At least it's not a spork

For your bad costuming consideration, I present Marvel's "Hellstorm":

bad-hellstorm.jpg

The actual costume isn't that bad, with a strong and simple color scheme and some nice elements to it. What has me concerned is that weapon.

Not to put too fine a point on it, but he's trying to threaten people with a fork.

Don't get me wrong, in terms of tableware a fork is definitely right up there behind the knife, and certainly well ahead of the spoon. So props to him for that, but I just can't help but recommend, were I advising him, to perhaps get away from implements of fine dining altogether. Consider farm tools, perhaps, or even (if he's feeling bold) actual weaponry, you know?

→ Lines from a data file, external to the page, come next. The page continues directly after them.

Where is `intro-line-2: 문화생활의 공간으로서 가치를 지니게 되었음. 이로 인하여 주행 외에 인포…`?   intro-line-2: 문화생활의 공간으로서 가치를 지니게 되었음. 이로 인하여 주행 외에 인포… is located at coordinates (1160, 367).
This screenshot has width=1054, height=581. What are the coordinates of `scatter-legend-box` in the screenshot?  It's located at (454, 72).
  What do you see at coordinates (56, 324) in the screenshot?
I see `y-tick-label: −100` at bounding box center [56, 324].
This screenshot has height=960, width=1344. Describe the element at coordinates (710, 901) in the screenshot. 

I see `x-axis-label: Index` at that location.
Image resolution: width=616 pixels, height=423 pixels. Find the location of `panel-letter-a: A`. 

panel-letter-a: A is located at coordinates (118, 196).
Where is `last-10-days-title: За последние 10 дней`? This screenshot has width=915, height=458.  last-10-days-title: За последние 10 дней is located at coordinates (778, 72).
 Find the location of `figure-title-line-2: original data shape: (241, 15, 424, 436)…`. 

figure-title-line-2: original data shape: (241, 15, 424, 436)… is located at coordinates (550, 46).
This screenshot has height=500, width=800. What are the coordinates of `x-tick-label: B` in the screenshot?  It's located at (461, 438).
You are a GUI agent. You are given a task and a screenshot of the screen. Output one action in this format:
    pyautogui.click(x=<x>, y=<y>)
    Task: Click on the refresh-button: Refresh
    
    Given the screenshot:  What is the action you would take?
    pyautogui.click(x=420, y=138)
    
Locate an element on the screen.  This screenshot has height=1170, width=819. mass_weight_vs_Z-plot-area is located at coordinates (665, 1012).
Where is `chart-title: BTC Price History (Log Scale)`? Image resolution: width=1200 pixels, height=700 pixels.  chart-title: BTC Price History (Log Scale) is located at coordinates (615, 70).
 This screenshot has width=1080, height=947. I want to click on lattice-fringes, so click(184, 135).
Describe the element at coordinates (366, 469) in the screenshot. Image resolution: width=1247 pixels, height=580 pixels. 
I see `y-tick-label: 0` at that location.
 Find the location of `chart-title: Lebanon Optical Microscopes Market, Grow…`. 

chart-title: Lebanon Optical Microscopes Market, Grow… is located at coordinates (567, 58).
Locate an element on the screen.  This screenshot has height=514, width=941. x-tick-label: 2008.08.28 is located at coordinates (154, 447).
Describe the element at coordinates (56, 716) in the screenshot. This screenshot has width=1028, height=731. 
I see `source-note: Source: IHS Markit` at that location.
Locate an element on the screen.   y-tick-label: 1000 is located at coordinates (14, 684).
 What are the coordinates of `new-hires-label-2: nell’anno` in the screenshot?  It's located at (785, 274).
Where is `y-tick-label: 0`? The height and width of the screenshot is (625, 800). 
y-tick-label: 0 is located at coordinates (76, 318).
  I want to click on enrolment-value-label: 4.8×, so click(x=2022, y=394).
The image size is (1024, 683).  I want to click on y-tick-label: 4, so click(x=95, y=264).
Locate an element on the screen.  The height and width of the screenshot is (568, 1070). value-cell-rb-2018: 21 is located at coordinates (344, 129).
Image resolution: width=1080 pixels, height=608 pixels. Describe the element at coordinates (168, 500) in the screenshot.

Still, a fork is what he chose, and to give him credit he did try to jazz it up a bit, with all the curves and the long outer tines and the shiny gold and whatnot. But despite what some super-villains would have you believe, size does matter, at least if you're waving place settings around, and this one is just too short. Granted, he can make the handle grow longer to become a true trident, but as it is this looks silly.

And repeating the design as his logo isn't helping. Oh no. Even when the thing's at maximum extension, one look at the chest emblem is going to remind everyone that while it's not the size of the boat but the motion of the ocean, nonetheless Hellstorm's usually sporting a dinghy. Metaphorically speaking.

I do think it's cute that he made the cape ties look like little skulls because nothing butches up an outfit like tiny, tiny bones. Ooh, he killed some mice, look out, he really means business with that fork!

(Image and character ©Marvel Entertainment Group, Inc.)

7 Responses to At least it's not a spork

  1. i agree but marvels son of saturn is just as bad
    🙂

  2. “Ah! At last, I have the Fork of Fear! Now all I need is the Giant Prawn of Doom! BWAH HAHAH HAHHAH”

  3. Too bad there’s not a dialogue bubble there. That one’s got Caption Contest written all over it. 🙂

  4. William A. Peterson

    Tristan, that IS Marvel’s “Son of Satan” (not Saturn)!
    He’s also known as Daimon Hellstrom, from which (upon severing ties with Dear old Dad) he takes the name “Hellstorm”…
    Yes, it’s still pretty lame!

  5. He definitely suffers from pitchfork envy, if you know what I mean.

  6. Uh, I thought he got his look revamped down to ripped jeans and a bloody pointy-down pentagram… to totally strike fear into the hearts of dudes in mosh pits everywhere.

  7. Actually, I think Hellstorm is a great counterpart for Heaven-Niceday, the little-known hero who wears green and carries a spoon.